J'avoue que je craignais de lire un roman trop additionné d'eau de rose et au style plat. Mais suite aux critiques élogieuses que j'ai pu lire sur Babelio (et la présence de la trilogie à la médiathèque...), je me suis lancée. Et je n'ai pas regretté l'aventure. Si les affaires de coeur occupent les personnages de l'histoire, celle-ci ne tourne pas uniquement autour de ce thème et déploie moult ressorts qui rendent la lecture de ce bon pavé follement addictive. Les descriptions de cette terre australe donnent envie de s'y rendre, celles de l'organisation des fermes moutonnières sont très intéressantes à suivre et les rapports avec les tribus maoris montrent comment les kiwis - surnoms qu'elles donnent aux immigrants britanniques - ont imposé leur vision et leurs conditions à ce peuple.
Si la trame générale de l'intrigue suit Hélène la réservée préceptrice anglaise partie chercher un mari en Nouvelle-Zélande et Gwyneira la cadette d'un gentleman farmer gallois fiancée au fils de l'un des barons du mouton de l'archipel, Sarah Lark étend son propos en rapportant l'évolution de la colonie au fil des décennies. Elle offre ainsi une profondeur historique à la saga familiale.

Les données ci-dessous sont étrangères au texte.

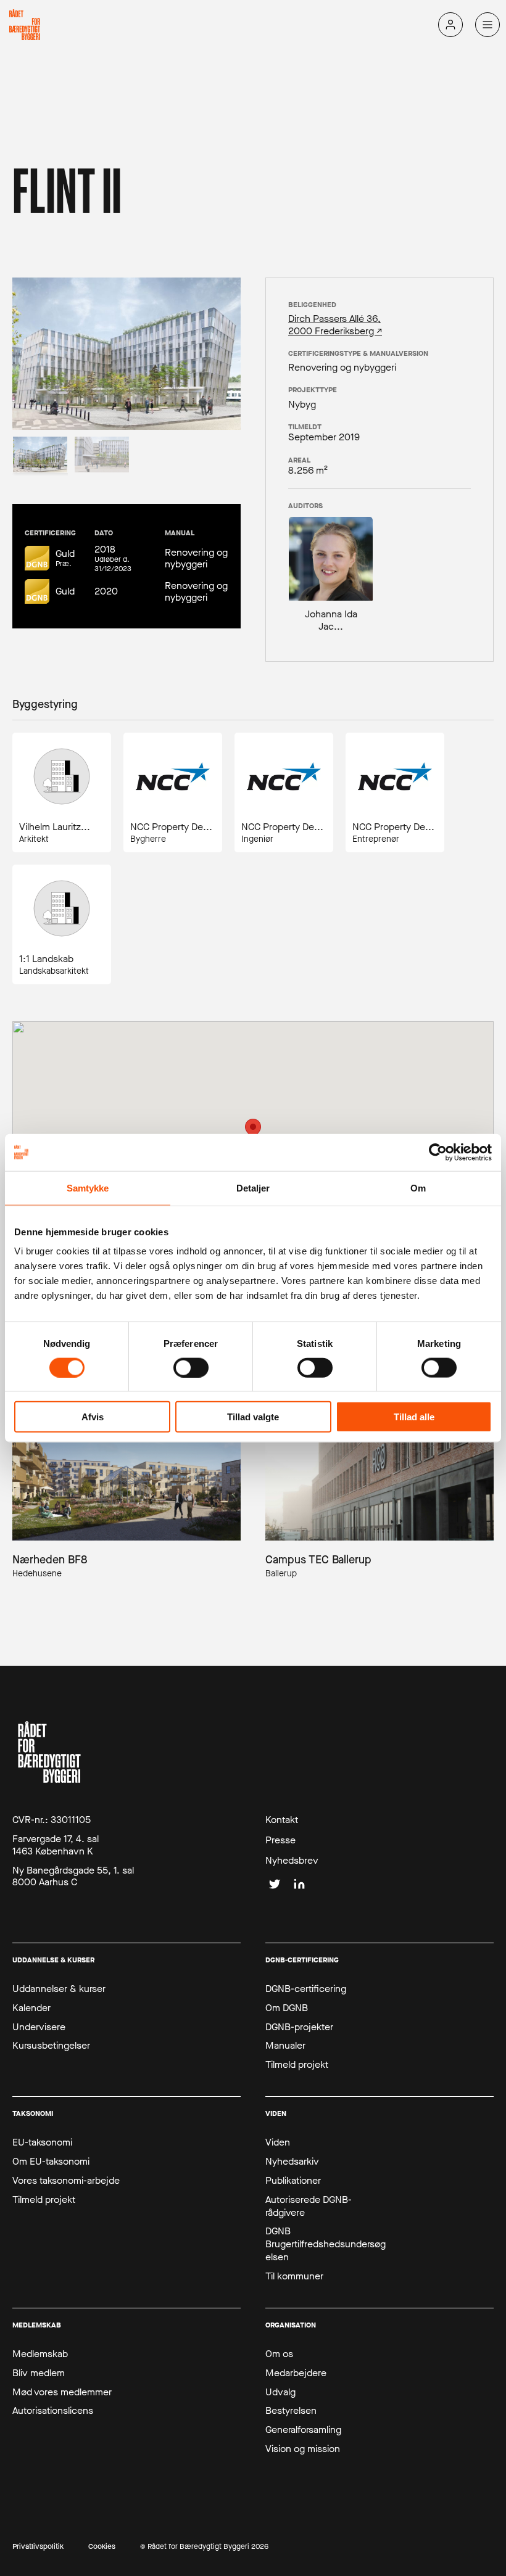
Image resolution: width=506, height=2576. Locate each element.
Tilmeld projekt (296, 2065)
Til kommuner (294, 2276)
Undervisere (38, 2027)
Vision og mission (302, 2449)
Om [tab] (418, 1187)
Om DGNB (286, 2008)
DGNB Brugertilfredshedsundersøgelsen (325, 2244)
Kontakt (281, 1820)
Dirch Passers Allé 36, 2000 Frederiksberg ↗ (335, 324)
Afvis (92, 1417)
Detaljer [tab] (253, 1187)
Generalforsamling (303, 2430)
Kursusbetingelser (51, 2045)
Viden (277, 2142)
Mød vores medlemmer (62, 2392)
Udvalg (280, 2392)
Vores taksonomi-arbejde (66, 2181)
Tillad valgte (253, 1417)
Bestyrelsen (291, 2411)
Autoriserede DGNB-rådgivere (308, 2206)
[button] (253, 1130)
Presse (280, 1840)
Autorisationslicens (52, 2411)
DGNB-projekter (299, 2027)
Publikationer (293, 2181)
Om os (279, 2354)
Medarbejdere (295, 2373)
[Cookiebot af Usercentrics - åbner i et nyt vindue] (438, 1152)
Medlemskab (40, 2354)
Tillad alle (414, 1417)
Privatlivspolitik (38, 2546)
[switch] (191, 1367)
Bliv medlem (38, 2373)
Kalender (31, 2008)
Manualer (285, 2045)
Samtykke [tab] (88, 1187)
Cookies (101, 2546)
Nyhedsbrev (291, 1860)
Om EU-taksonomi (50, 2161)
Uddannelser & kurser (59, 1989)
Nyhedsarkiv (292, 2161)
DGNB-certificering (305, 1989)
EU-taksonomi (42, 2142)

Comme je l'ai dit plus haut, des femmes extraordinaires tiennent les fils du recit, quil s'agisse des principales, Hélène et Gwyneira, mais aussi Daphné et Marama. Elles surmontent avec courage, résignation ou obstination selon leur caractère les codes rigides imposés aux femmes à cette époque par les hommes et autres garantes des bonnes moeurs et de la correction distinguée. Sarah Lark met en scène des figures qui s'efforcent de vivre leur vie sans se laisser imposer un carcan inextricable. A quel prix parfois...
Ce premier tome m'a beaucoup plu et me pousse à continuer l'aventure pour retrouver ces fortes personnalités, et d'autres encore à venir avec le second tome. Nouvelles délices livresques en perspective.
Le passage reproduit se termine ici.